The tribunal found that when Garden Court received complaints that Ms Bailey was voicing these beliefs it discriminated against her by publishing a statement that she was under investigation for breaching her professional obligations, and when also it upheld complaints that had been made about her by Stonewall. Unusually, the tribunal went so far as to award Ms Bailey aggravated damages to reflect Garden Court’s treatment of her.

Gender-critical employees should not be pressured into displaying their pronouns

While this is a first instance decision, it has wide-reaching implications for equality and diversity initiatives within the workplace. Key takeaways are:

  • Policies about religious and philosophical beliefs, including sex/gender and about Stonewall, must be even-handed. Favouring one belief over another can give rise to discrimination, and treating gender-critical views as de facto transphobic will amount to harassment in the workplace.
  • Employers must must expect debate and permit the expression of conflicting religious and philosophical beliefs.

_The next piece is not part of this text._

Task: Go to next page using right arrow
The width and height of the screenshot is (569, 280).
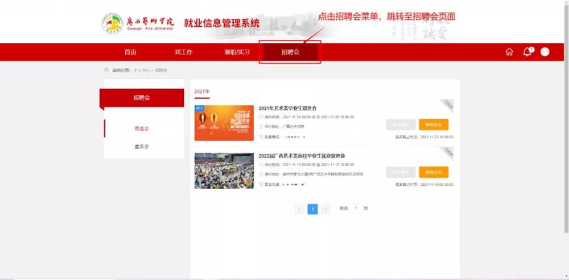Action: [x=325, y=209]
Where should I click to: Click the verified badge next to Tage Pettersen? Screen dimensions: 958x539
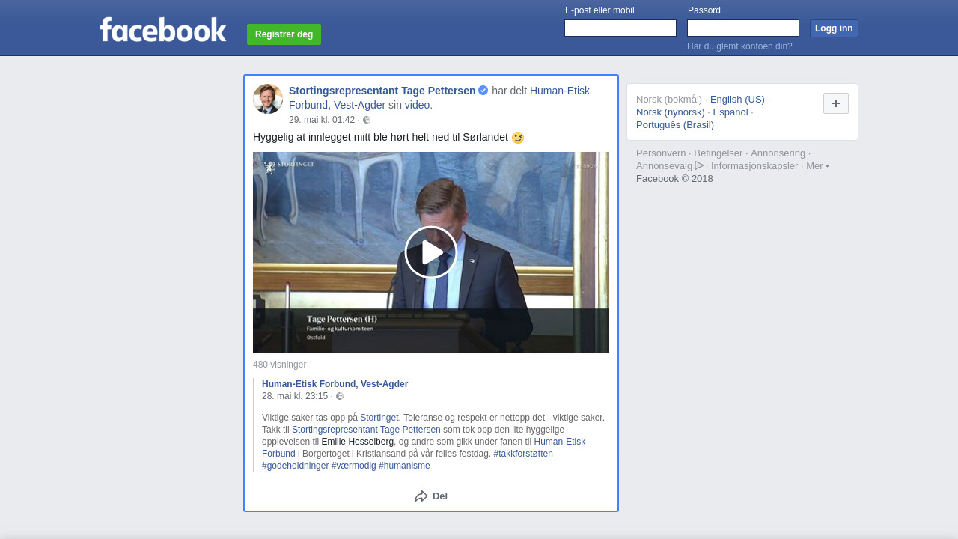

While this is a complex area, the interests of gender-critical employees, women, and religious groups can be balanced with those of trans people by careful consideration of specific situations as they arise. Ms Bailey’s case did not consider all of these situations, but more broadly:

  • Employers should apply their own thinking when developing trans and non-binary policies. It is dangerous to uncritically adopt theories of third parties such as Stonewall, as they may turn out to be controversial. Similar concerns exist about organisations such as Global Butterflies, whose training contains content which many gender-critical employees would take issue with.
  • Toilet facilities must meet the minimum standards of the Workplace (Health, Safety and Welfare) Regulations 1992, which require separate toilet facilities based on sex unless there are separate lockable rooms (not cubicles).
  • Gender-critical employees should not be pressured into displaying their pronouns.
  • Sex, not gender, is the characteristic protected under the Equality Act. Employers may voluntarily collect gender identity data but this should not replace separate data on sex.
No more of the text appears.